#### TASKS FOR THIS EXERCISE:
1. Reproduce the portion of the passage on retaliation between "I am completely" and "to our detriment.", inclusive.
2. Answer these questions using the passage on retaliation:
(a) What principle does the author say applies to both intellectual exchanges and kinetic military action?
(b) On what date was the passage originally posted?
(c) Why does the passage say Germany surrendered unconditionally?

BEGIN TEXT PASSAGE

I am completely supportive of stooping to the depths of whatever hell the opposition is willing to inhabit in retaliation. This principle (symmetry) applies to both intellectual exchanges and kinetic military action. As a civilized society, we cannot allow ourselves to believe that we are somehow “above” resorting to brutality to respond in kind to savages, who employ such tactics. Doing so invites asymmetric conflict, which the opposition will happily exploit to our detriment.

[Originally posted on 14 Jun 2004]

When did we start considering civilians to be non-combatants? In World War 2, cities throughout Europe were devastated with strategic intent. Innocent bystanders were not immune from the life or death struggle that dominated everyone. Germany surrendered unconditionally, because its nation and its people faced annihilation. Japan surrendered unconditionally, because annihilation was already upon them. The people were accountable for their nation’s deeds, and they acted accordingly.

END TEXT PASSAGE
BEGIN RECORDS PROVIDED

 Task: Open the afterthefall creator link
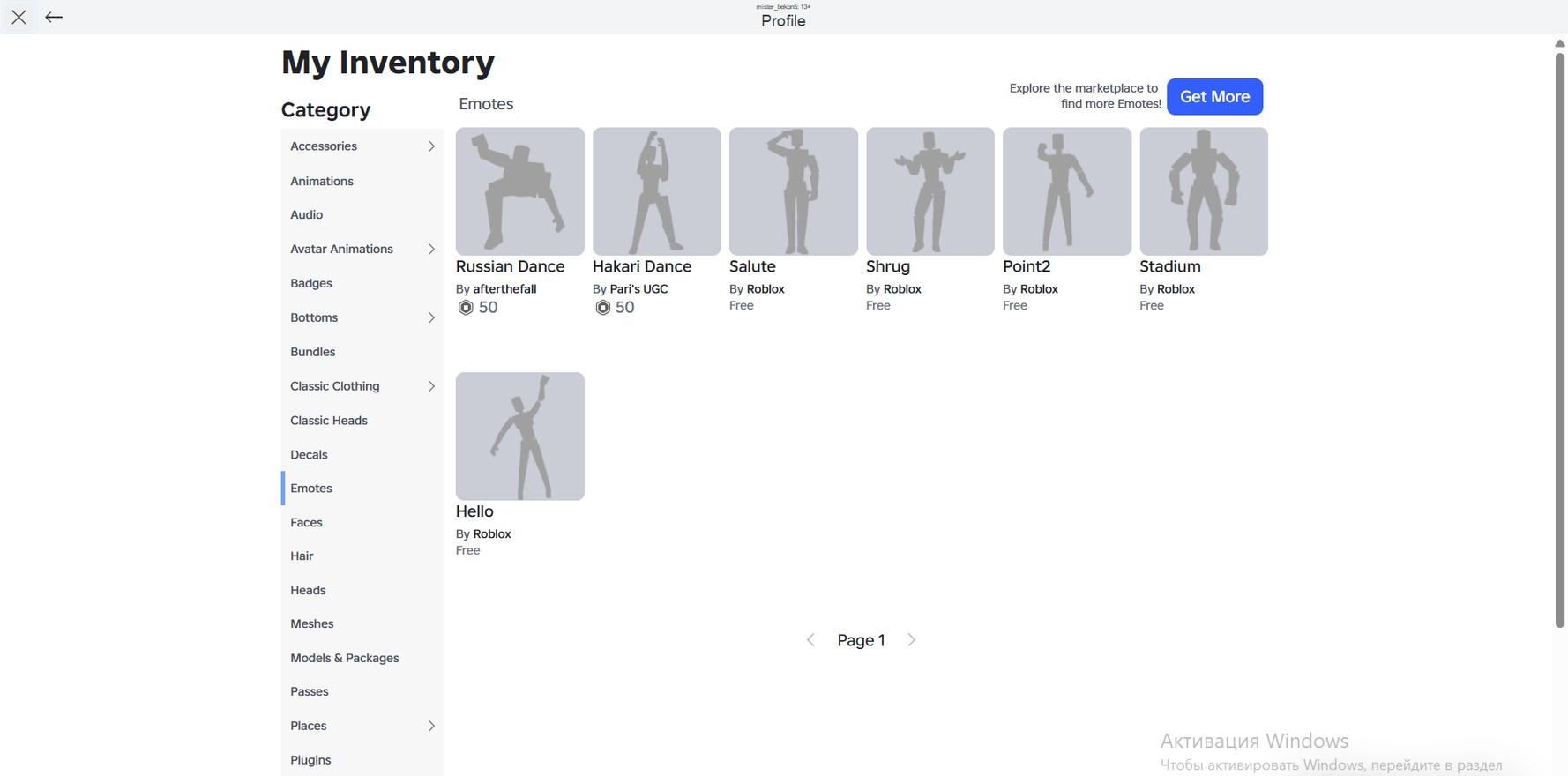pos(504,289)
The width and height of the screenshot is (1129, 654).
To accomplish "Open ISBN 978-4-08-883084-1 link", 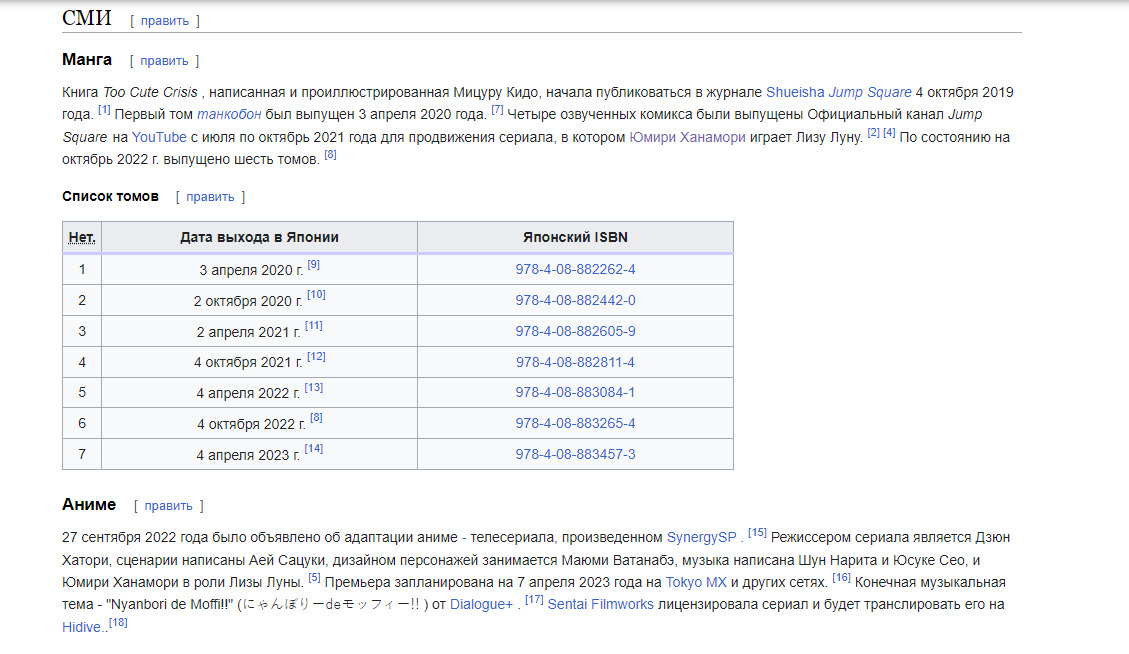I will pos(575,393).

END RECORDS PROVIDED
BEGIN RECORDS PROVIDED

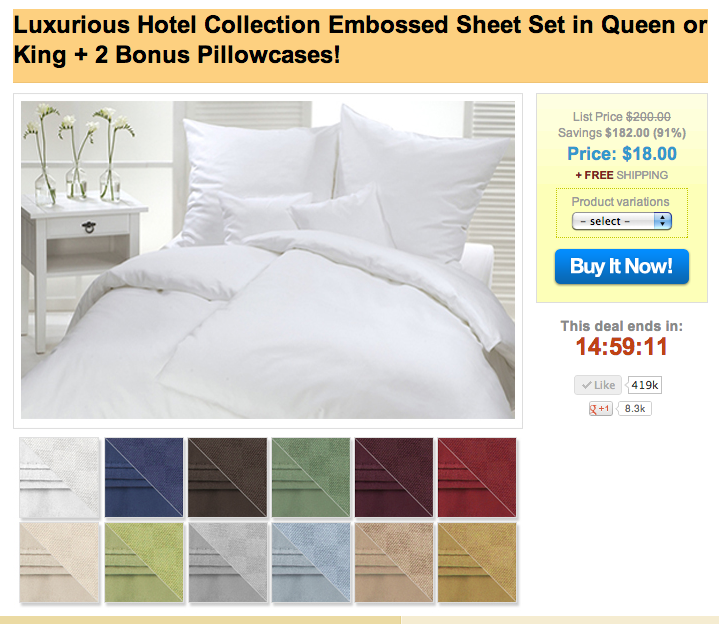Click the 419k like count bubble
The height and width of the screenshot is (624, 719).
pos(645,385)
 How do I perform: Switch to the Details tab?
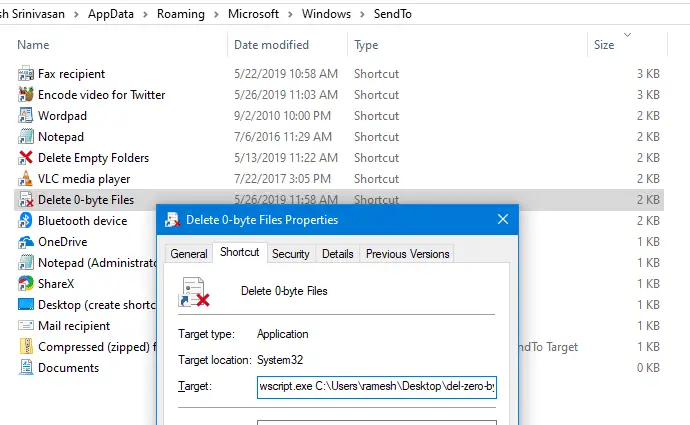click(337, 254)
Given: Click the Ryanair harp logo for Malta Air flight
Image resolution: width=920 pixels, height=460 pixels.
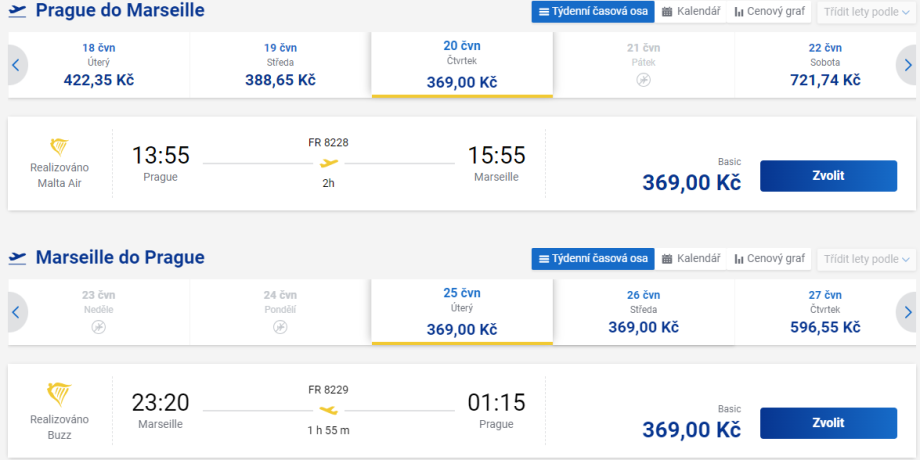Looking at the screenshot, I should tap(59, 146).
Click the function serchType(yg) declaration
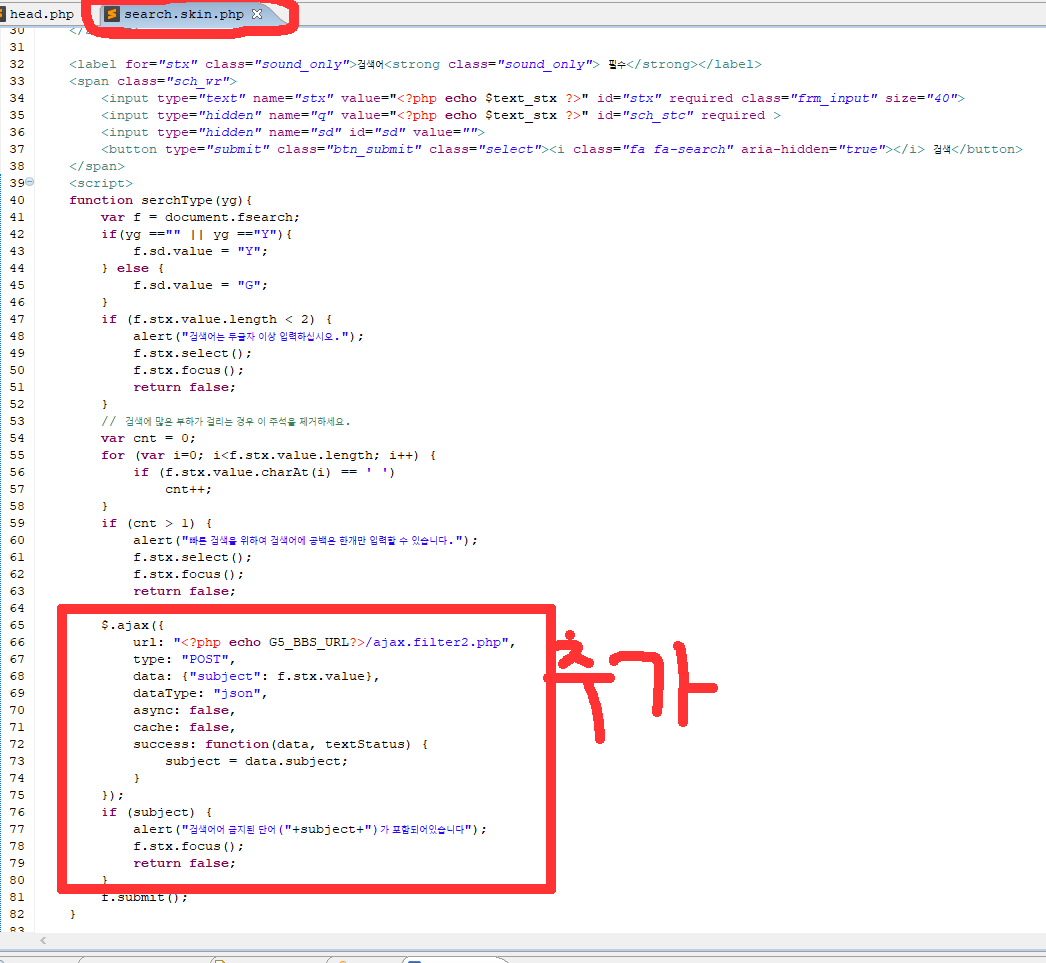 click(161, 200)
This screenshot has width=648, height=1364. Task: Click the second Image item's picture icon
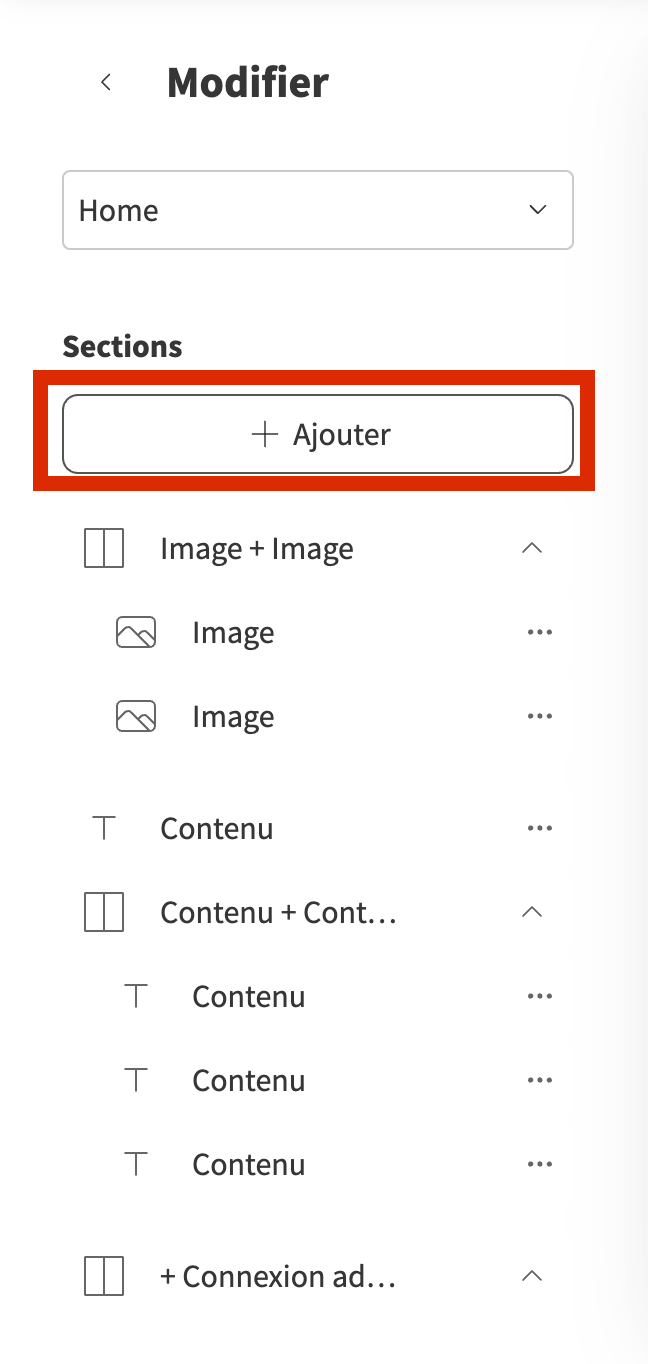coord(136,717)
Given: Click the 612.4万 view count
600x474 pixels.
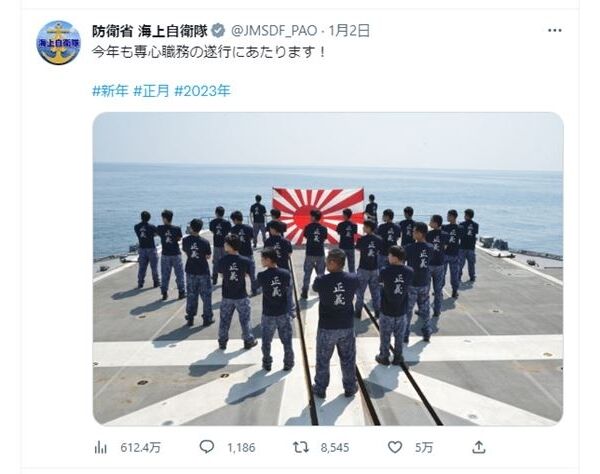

END RECORDS PROVIDED

#### ANSWERS PER TASK:
1.
I am completely supportive of stooping to the depths of whatever hell the opposition is willing to inhabit in retaliation. This principle (symmetry) applies to both intellectual exchanges and kinetic military action. As a civilized society, we cannot allow ourselves to believe that we are somehow “above” resorting to brutality to respond in kind to savages, who employ such tactics. Doing so invites asymmetric conflict, which the opposition will happily exploit to our detriment.

2.
(a) Symmetry.
(b) 14 Jun 2004.
(c) Because its nation and its people faced annihilation.